We can imagine two reasons for the run time of 2 seconds rather than 0.7 second (which was reported in the paper):

  1. The sample app performs the computations on one image, while the numbers in the paper are for one image when the computations are performed on a batch of 16 images. By passing a batch of images through the network, we can achieve a higher performance as compared to passing a single image through the network in that for a batch of images, some computations of two images may be performed concurrently on the CPU and GPU.

  2. When the app is launched, the network parameters are loaded into RAM as the network layers are constructed. But, as you can see in the logcat, some allocated memory space is freed before the network run (which may be a part of the memory management policy of HTC One M9). So, loading the parameters again may increase the run time. (Note that the run time for the first two convolution layers is unexpectedly high.)

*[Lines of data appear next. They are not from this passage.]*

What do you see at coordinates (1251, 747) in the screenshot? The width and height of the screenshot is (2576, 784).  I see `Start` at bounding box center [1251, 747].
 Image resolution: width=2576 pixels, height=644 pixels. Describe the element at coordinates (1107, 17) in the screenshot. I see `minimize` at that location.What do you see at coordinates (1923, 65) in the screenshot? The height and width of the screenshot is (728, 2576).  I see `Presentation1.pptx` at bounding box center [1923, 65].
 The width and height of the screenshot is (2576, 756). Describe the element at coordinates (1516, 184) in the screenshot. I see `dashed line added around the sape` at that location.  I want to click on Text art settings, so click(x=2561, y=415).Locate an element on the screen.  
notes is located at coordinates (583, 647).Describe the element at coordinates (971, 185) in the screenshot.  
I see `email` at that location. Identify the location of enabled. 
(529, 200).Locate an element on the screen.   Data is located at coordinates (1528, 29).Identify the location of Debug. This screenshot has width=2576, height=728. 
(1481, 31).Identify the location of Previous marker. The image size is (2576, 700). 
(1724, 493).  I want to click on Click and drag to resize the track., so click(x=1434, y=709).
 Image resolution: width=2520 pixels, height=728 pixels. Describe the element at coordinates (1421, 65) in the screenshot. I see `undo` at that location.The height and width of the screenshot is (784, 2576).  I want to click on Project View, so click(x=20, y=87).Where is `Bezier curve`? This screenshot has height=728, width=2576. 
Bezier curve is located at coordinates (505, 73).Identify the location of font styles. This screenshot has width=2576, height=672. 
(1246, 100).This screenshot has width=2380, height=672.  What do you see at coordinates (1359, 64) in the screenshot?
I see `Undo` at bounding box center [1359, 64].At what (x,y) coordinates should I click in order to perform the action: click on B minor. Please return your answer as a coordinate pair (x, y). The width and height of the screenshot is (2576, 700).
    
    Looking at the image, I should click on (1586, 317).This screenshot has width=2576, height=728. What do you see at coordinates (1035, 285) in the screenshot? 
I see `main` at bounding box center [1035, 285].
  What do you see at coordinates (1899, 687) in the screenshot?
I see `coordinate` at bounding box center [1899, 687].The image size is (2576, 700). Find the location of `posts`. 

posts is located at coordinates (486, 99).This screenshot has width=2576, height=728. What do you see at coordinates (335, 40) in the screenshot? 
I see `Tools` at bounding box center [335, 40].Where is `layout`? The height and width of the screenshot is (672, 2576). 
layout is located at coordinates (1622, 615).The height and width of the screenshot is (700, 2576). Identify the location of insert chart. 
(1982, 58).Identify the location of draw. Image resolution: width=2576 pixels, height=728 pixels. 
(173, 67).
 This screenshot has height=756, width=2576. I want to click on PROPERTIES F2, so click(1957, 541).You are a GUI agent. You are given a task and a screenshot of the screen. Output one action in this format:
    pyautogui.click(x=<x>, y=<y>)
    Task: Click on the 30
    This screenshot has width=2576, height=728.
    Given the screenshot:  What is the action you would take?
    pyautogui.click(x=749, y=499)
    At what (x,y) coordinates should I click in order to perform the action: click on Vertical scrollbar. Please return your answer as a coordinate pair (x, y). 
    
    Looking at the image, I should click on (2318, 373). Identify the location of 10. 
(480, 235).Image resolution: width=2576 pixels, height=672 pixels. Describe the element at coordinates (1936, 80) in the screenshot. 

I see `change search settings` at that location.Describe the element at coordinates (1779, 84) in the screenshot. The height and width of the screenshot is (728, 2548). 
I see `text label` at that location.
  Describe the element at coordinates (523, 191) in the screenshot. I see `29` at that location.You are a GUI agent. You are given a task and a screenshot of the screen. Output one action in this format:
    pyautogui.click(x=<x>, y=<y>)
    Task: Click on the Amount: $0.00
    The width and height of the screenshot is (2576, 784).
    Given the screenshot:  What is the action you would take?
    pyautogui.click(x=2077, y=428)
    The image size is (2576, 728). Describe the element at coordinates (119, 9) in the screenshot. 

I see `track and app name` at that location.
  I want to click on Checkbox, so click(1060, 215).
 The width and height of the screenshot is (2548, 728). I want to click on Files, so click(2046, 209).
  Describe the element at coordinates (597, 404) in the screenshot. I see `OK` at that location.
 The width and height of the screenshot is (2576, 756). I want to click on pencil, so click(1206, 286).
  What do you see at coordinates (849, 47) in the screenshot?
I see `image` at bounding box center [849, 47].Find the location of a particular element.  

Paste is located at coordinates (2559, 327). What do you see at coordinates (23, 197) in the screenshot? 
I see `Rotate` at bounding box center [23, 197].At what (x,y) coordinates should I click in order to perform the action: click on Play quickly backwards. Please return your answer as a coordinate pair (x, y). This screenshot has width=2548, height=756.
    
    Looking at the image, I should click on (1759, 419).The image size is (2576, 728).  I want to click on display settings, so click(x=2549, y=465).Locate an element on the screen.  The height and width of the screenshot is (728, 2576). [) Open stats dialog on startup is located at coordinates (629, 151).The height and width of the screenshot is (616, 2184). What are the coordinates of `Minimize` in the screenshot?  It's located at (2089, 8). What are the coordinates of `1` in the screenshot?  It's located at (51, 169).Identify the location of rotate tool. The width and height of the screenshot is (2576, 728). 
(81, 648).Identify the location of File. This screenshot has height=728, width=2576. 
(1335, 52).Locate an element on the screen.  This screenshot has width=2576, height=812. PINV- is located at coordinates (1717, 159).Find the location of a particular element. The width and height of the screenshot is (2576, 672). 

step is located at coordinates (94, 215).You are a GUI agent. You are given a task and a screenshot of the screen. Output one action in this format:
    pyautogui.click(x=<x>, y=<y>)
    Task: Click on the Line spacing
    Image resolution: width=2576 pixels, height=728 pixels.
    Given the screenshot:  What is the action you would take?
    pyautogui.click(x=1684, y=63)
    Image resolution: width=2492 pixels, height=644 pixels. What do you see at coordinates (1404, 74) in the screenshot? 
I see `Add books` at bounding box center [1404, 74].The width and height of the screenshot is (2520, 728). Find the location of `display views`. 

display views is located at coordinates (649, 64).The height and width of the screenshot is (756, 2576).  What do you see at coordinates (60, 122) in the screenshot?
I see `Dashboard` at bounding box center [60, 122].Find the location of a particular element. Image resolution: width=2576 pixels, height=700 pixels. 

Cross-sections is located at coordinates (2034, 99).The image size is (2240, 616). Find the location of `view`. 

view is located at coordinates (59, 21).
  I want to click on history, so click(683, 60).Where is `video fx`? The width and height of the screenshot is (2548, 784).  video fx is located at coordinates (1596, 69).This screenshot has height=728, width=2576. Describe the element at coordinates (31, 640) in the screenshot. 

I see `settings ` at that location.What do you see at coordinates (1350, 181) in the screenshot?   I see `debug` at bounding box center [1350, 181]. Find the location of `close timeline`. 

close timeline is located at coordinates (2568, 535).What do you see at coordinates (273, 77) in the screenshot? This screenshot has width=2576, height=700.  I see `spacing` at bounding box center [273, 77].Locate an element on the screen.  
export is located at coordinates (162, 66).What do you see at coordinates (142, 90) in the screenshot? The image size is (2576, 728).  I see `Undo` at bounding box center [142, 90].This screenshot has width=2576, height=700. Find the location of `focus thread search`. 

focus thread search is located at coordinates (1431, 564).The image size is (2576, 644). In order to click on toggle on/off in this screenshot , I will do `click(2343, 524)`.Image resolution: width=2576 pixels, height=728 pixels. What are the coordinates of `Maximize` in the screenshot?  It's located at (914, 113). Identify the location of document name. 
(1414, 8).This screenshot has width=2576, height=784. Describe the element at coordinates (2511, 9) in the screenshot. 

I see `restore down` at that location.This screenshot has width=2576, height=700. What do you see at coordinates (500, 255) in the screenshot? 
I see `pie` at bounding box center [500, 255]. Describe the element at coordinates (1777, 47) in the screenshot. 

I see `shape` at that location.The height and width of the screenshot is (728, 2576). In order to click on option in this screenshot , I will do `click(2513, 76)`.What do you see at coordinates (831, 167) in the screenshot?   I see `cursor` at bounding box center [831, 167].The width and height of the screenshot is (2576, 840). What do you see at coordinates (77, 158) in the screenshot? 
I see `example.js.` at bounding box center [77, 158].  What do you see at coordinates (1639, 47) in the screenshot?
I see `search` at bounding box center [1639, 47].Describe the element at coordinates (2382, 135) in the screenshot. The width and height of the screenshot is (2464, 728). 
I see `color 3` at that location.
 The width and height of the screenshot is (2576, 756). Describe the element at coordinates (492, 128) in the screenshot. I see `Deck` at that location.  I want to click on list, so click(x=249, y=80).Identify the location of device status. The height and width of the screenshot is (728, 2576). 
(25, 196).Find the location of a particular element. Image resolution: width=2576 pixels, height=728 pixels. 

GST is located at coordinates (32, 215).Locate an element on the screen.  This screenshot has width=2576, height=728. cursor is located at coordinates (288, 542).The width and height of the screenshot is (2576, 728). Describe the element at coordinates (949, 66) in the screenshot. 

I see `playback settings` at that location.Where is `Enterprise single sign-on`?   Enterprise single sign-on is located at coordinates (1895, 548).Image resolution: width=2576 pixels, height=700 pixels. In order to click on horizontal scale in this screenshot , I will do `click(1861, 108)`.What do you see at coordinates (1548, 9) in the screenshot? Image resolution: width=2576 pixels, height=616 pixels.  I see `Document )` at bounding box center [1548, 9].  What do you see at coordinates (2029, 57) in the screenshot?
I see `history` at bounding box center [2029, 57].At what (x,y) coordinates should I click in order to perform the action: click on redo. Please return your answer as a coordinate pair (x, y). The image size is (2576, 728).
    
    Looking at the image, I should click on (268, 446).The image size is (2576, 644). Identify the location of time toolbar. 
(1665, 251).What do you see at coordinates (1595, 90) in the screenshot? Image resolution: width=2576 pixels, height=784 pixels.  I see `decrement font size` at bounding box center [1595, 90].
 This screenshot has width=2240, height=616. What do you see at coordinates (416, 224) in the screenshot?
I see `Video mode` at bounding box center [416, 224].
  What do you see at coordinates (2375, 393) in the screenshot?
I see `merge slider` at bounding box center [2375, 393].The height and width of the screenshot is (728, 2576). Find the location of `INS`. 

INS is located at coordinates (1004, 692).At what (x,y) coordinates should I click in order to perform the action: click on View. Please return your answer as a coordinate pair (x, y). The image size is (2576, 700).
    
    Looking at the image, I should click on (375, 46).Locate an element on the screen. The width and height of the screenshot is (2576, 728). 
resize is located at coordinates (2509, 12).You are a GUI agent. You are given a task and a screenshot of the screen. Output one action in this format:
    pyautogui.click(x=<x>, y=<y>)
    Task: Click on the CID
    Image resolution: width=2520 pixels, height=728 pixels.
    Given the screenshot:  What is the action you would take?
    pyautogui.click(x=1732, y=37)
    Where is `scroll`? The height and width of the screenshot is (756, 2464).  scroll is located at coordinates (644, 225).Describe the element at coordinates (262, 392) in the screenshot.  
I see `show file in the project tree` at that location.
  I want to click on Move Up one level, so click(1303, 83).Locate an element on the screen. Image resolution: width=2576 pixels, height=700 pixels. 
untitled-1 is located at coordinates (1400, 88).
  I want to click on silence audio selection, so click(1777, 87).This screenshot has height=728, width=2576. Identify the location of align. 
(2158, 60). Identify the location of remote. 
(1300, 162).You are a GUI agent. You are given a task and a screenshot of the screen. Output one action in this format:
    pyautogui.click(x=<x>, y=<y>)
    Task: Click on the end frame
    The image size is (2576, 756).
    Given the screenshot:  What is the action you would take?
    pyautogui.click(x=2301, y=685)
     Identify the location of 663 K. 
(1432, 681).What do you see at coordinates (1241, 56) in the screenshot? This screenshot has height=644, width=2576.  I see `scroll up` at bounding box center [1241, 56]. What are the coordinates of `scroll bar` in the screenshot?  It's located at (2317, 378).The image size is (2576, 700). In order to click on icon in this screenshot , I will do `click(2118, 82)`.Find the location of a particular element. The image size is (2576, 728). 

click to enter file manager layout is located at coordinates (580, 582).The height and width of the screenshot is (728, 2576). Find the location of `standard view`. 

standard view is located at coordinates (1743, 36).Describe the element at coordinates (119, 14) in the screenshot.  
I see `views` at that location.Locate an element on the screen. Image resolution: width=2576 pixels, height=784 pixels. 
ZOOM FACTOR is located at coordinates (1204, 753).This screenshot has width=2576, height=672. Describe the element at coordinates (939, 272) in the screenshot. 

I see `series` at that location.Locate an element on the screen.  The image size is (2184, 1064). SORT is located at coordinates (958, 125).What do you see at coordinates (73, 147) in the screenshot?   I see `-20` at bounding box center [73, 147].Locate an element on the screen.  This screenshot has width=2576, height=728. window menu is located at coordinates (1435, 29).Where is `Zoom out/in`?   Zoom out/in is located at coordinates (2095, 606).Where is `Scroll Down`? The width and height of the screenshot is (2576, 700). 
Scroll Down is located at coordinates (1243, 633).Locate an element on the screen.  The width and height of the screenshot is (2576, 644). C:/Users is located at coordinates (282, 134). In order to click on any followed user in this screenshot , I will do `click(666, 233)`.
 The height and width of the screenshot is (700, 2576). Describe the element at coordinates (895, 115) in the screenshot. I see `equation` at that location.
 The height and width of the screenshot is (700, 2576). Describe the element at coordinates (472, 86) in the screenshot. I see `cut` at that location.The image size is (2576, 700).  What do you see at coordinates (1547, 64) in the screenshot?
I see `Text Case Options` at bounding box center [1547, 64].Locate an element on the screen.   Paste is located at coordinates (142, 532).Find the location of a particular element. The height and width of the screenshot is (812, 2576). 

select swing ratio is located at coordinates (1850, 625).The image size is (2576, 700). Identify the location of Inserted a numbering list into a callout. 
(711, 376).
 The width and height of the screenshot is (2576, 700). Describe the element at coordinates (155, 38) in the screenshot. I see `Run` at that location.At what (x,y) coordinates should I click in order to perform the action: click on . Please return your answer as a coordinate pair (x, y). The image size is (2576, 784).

Regarding the error that you mentioned in your first message ("Unable to open shared library..."), we don't know exactly what it is yet, but we can assure you that the GPU is exploited.

Regards

AlexandreBriot commented 7 years ago

Hi Hossein,

Thanks again for your answer.

I did some more tests and get better results. I killed all running apps, reduced screen luminosity and set airplane mode following your paper recommendations.

With your demo app using phone camera with batchsize 1 inference, I got 930 ms runtime. With my modified code with batchsize of 16 images, I got 770 ms per image runtime.

I also noticed that when I processed several batches in a raw, it seems that the runtime increases progressively. It might be related to memory management as you explained.

I always got the RenderScript error as mentinned in my first comment but it seems it has no impact on runtime since I managed to reproduce your evaluation.

Thanks for your help Alex